'''

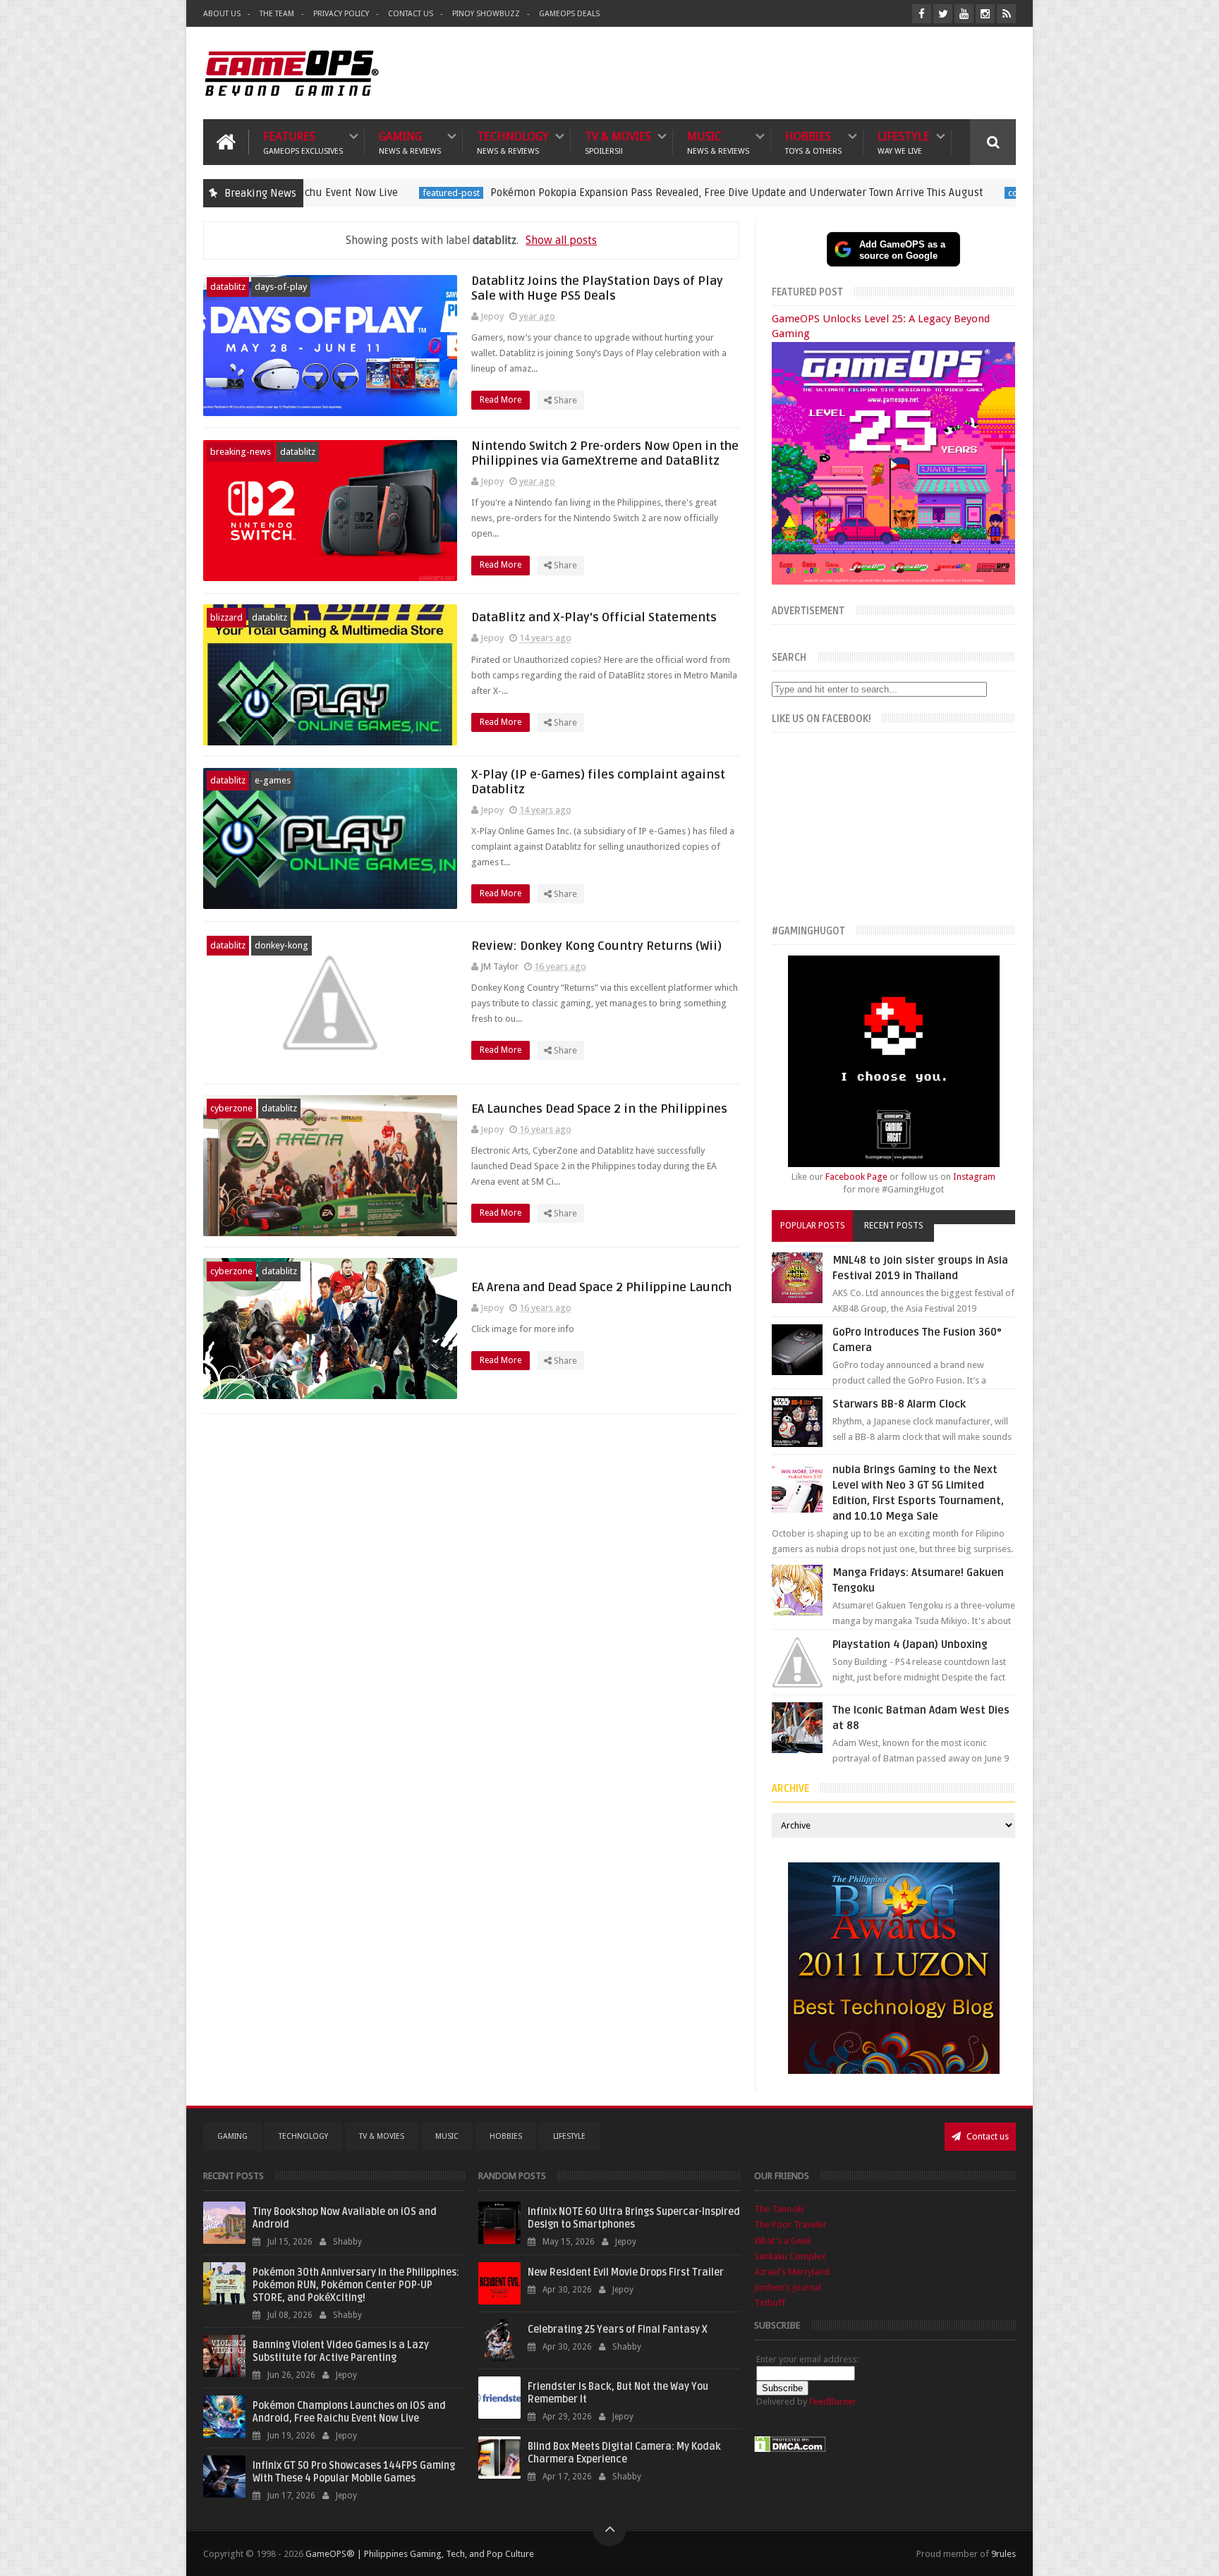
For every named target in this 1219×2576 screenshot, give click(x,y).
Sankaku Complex (790, 2256)
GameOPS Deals (569, 13)
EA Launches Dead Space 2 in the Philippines (599, 1108)
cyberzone (231, 1108)
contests (875, 193)
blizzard (226, 617)
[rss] (1006, 13)
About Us (222, 13)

'''

WHAT THE EXERCISE ASKS → The response should be the full material, repeated exactly, with images removed.

TASK RESULT →
For every named target in this 1219×2576 screenshot, give click(x,y).
Sankaku Complex (790, 2256)
GameOPS Deals (569, 13)
EA Launches Dead Space 2 in the Philippines (599, 1108)
cyberzone (231, 1108)
contests (875, 193)
blizzard (226, 617)
[rss] (1006, 13)
About Us (222, 13)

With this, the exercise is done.